Airline risk managers say they plan to purchase environmental pollution risk policies over the next three years, trumping other risk transfer concerns, according to a broker's survey.

Chicago-based insurance broker Aon's London aviation office released its airline risk management survey where it questioned over 45 of the world's leading airlines on how risk management evolved during 2006.

Among the findings:

o Environmental pollution is the risk that most organizations expect to purchase a policy for over the next three years, rising from sixth place in the 2005/2006 survey. Aon said the result reflects the current focus on corporate responsibility in the airline industry.

The change knocked computer crime insurance into second place, while business interruption climbed to third.

o Aircraft accident, aircraft-related war/terrorism and property (damage) remain the three highest risk management priorities.

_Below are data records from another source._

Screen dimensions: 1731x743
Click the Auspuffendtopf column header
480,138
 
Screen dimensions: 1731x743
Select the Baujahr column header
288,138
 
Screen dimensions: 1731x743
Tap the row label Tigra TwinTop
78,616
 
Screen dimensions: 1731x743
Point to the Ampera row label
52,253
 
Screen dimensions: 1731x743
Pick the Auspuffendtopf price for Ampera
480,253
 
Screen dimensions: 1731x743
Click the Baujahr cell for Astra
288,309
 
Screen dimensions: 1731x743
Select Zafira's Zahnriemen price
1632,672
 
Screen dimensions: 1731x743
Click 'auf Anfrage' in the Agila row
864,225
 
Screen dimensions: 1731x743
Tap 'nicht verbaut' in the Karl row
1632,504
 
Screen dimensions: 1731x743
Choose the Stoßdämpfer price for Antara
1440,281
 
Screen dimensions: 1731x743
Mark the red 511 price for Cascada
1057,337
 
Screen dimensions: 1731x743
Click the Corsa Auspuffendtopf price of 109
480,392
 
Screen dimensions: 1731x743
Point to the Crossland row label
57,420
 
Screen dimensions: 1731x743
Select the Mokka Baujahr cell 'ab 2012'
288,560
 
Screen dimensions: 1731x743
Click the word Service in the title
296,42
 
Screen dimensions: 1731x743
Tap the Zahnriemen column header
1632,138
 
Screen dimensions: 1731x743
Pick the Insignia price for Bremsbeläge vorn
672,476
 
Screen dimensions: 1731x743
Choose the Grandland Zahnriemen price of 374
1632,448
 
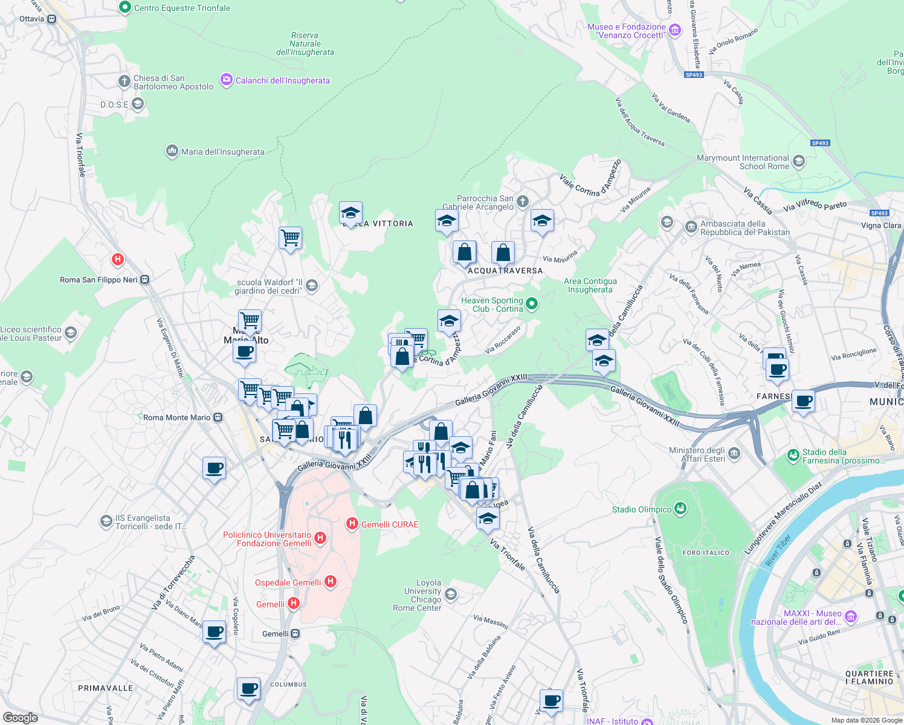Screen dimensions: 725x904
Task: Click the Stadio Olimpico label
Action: point(642,509)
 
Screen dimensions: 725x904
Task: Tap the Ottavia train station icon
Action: point(52,19)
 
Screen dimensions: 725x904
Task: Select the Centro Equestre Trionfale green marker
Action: point(125,8)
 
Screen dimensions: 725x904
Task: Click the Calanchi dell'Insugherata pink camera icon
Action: point(227,80)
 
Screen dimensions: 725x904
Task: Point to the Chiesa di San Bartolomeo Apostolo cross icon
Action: point(124,82)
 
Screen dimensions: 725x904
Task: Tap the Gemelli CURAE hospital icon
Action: point(352,524)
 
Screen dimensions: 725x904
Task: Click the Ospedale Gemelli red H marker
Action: point(330,582)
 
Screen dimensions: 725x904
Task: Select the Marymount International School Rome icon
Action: point(799,161)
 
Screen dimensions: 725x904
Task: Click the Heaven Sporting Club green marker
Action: point(532,304)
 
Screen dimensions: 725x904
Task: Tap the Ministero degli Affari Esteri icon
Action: point(734,453)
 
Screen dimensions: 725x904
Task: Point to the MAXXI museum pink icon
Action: point(851,617)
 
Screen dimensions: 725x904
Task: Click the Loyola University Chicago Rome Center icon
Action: point(450,594)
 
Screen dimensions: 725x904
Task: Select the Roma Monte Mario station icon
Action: point(218,417)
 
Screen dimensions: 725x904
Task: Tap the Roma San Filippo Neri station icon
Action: point(145,280)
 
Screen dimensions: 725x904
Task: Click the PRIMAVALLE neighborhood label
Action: point(106,688)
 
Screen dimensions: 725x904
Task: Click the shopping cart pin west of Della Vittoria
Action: point(290,238)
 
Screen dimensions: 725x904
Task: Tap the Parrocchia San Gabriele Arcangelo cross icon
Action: point(523,202)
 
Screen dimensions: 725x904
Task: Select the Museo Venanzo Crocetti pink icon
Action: point(675,30)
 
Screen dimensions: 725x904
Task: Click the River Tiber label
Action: point(778,550)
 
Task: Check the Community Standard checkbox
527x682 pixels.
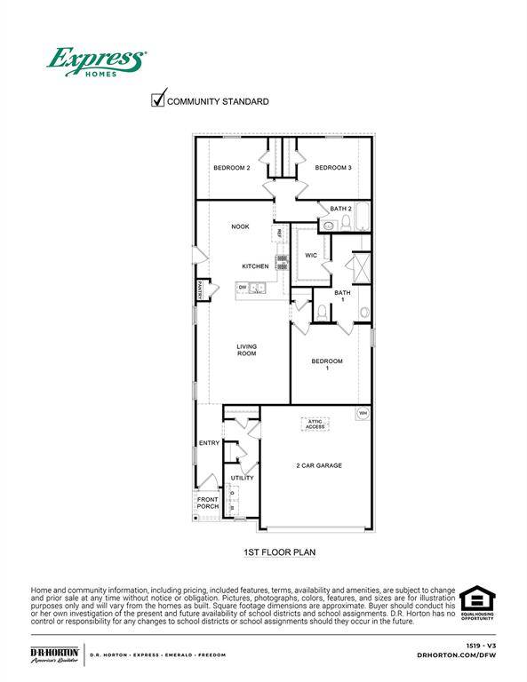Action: pyautogui.click(x=158, y=99)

o Premium costs remain the key insurance industry issue for the majority of respondents, while transparency has fallen in importance below financial strength and claims services.

o The average length of risk strategies has decreased to 2.5 years from the 3.3 years reported in the 2005/2006 survey. This reflects the rapid evolution of the industry and the need for flexibility to take advantage of future opportunities, the broker said.

o Reflecting the larger organizations that responded this year, operations with companywide risk management strategies rose from 67 percent in 2005/2006 to 86 percent in 2006/2007.

o Risk management budgets fell to 1.6 percent of total revenue in the 2006/2007 survey from 2.1 percent in 2005/2006, reflecting the soft market conditions in the airline insurance markets.

"This is a fascinating snapshot of how airlines' perception of risk is changing year on year," observed Steven Doyle, spokesperson for Aon's aviation team. "The survey shows how issues such as the environmental debate and fears about cyber-crime impact the aviation industry and its insurance markets."

He added, "It also highlights how the significant reductions in average lead hull and liability premium since September 2006 are translating onto organizations' bottom lines. There is a wealth of information here that the insurance industry can use to ensure its products are closely aligned to airlines' risk requirements."